Passage shown:
=== Section Start ===

Authors: Sun Tzu & James Clavell
With regard to
narrow passes,
if you can occupy them first, let them be strongly garrisoned and await the advent of the enemy. Should the enemy forestall you in occupying a pass, do not go after him if the pass is fully garrisoned, but only if it is weakly garrisoned.
With regard to
precipitous heights
, if you precede your adversary, occupy the raised and sunny spots, and there wait for him to come up.
Chang Yu tells the following anecdote of P’ei Hsing-chien (
A.D.
619–682), who was sent on a punitive expedition against the Turkic tribes.At nightfall he pitched his camp as usual, and it had already been completely fortified by wall and ditch when suddenly he gave orders that the army should shift its quarters to a hill nearby. This was highly displeasing to his officers, who protested loudly against the extra fatigue that it would entail on the men. P’ei Hsing-chien, however, paid no heed to their remonstrances and had the camp moved as quickly as possible. The same night, a terrific storm came on, which flooded their former place of encampment to the depth of over twelve feet. The recalcitrant officers were amazed at the sight, and owned that they had been in the wrong.
“How did you know what was going to happen?” they asked.
P’ei Hsing-chien replied: “From this time forward be content to obey orders without asking unnecessary questions.”
Remember, if the enemy has occupied precipitous heights before you, do not follow him, but retreat and try to entice him away.
With regard to
positions at a great distance from the enemy,
if the strength of the two armies is equal, it is not easy to provoke a battle, and fighting will be to your disadvantage.
Sometimes an army is exposed to calamities, not arising from natural causes, but from faults for which the general is responsible. These are: flight; insubordination; collapse; ruin; disorganization; rout.
Other conditions being equal, if one force is hurled against another ten times its size, the result will be the
flight
of the former.
When the common soldiers are too strong and their officers too weak, the result is
insubordination.
Tu Mu cites the unhappy case of T’ien Pu, who was sent to Wei in
A.D.
821 with orders to lead an army against Wang T’ing-ts’ou. But the whole time he was in command, his soldiers treated him with the utmost contempt, and openly flouted his authority by riding about the camp on donkeys, several thousand at a time. T’ien Pu was powerless to put a stop to this conduct, and when, after some months had passed, he made an attempt to engage the enemy, his troops turned tail and dispersed in every direction. After that, the unfortunate man committed suicide by cutting his throat.
When the officers are too strong and the common soldiers too weak, the result is
collapse.
When the higher officers are angry and insubordinate, and on meeting the enemy give battle on their own account from a feeling of resentment, before the commander in chief can tell whether or not he is in a position to fight, the result is
ruin.
When the general is weak and without authority; when his orders are not clear and distinct; when there are no fixed duties assigned to officers and men, and the ranks are formed in a slovenly, haphazard manner, the result is utter
disorganization.

=== Section End ===

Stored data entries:
=== Section Start ===

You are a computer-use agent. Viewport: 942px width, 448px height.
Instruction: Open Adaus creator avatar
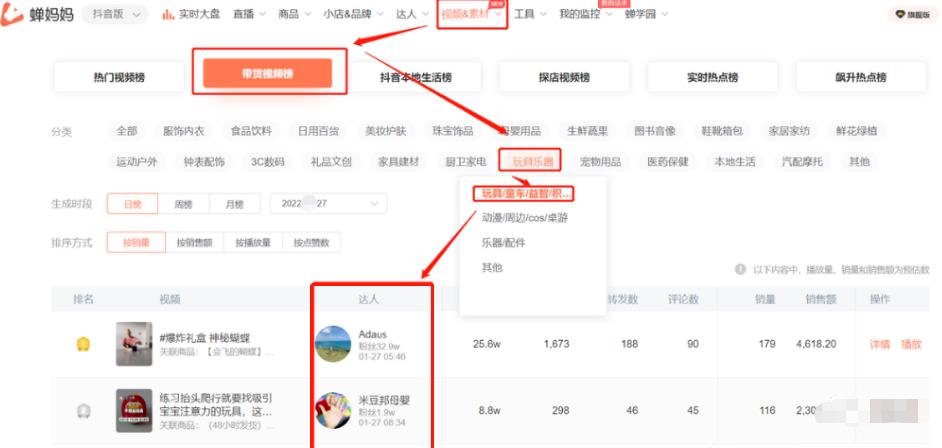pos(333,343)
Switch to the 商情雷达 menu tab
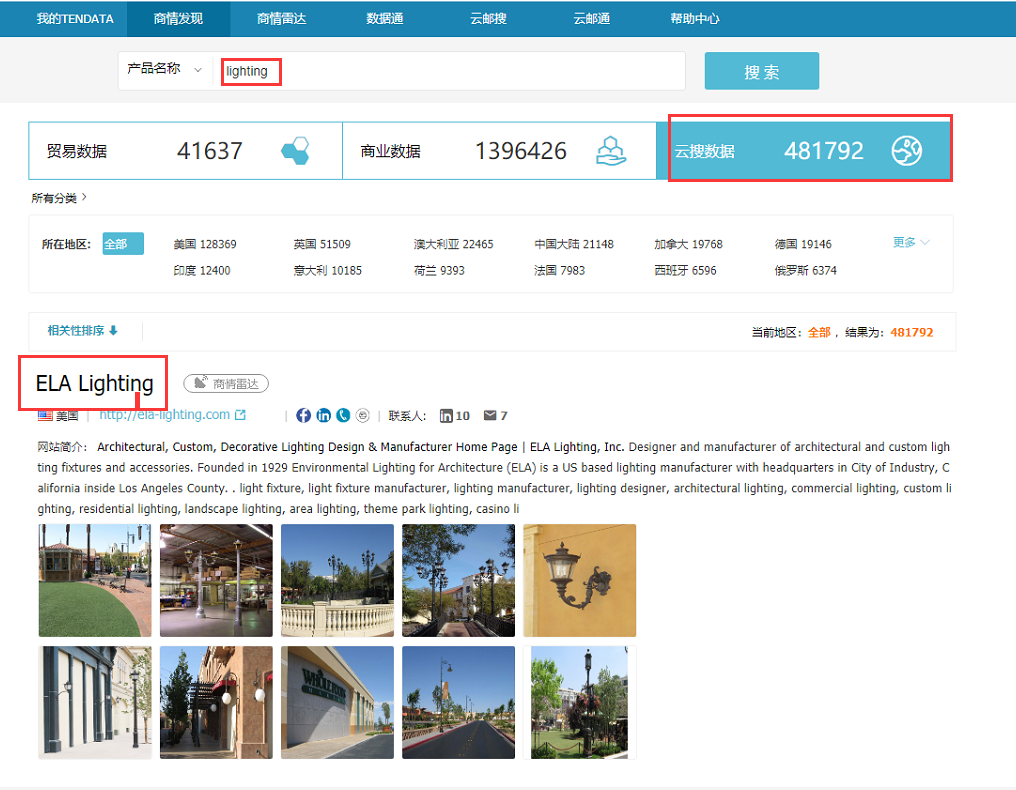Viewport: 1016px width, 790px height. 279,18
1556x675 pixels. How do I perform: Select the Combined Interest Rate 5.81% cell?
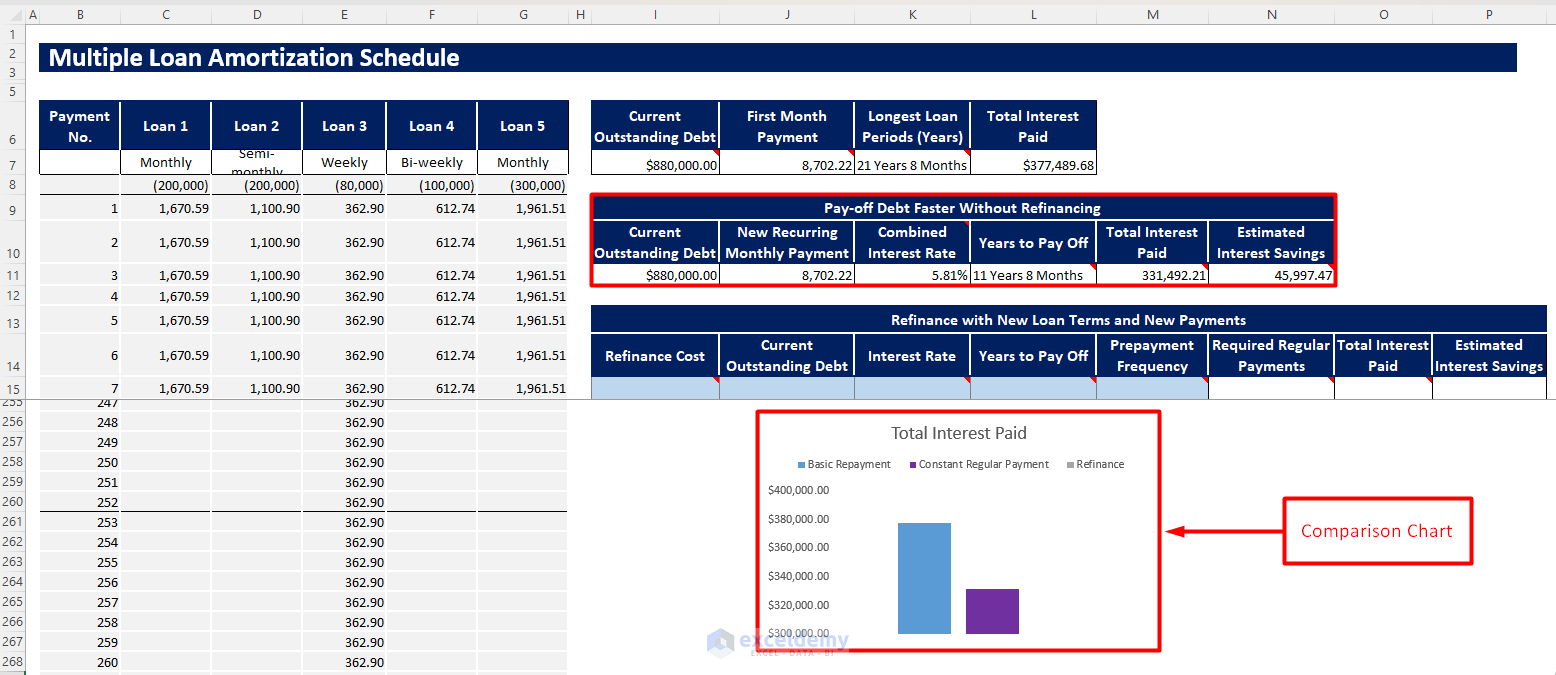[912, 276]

=== Section End ===

What you need to do:
1) Set down the terrain passage word for word, starting at "When the officers" and ending at "disorganization.".
2) For each statement, say yes or no depending on whether it agrees with the terrain passage, and quote the words that decide it. (a) P'ei Hsing-chien's officers welcomed his order to move the camp to the hill. (b) The storm flooded the old campsite to a depth of over twelve feet. (c) T'ien Pu's soldiers rode about the camp on donkeys.
3) According to the terrain passage, what is the result when the officers are too strong and the common soldiers too weak?
Base every answer on the terrain passage alone.

Task results:
1)
When the officers are too strong and the common soldiers too weak, the result is
collapse.
When the higher officers are angry and insubordinate, and on meeting the enemy give battle on their own account from a feeling of resentment, before the commander in chief can tell whether or not he is in a position to fight, the result is
ruin.
When the general is weak and without authority; when his orders are not clear and distinct; when there are no fixed duties assigned to officers and men, and the ranks are formed in a slovenly, haphazard manner, the result is utter
disorganization.

2)
(a) No: "This was highly displeasing to his officers, who protested loudly against the extra fatigue that it would entail on the men."
(b) Yes: "flooded their former place of encampment to the depth of over twelve feet"
(c) Yes: "riding about the camp on donkeys, several thousand at a time"

3) Collapse.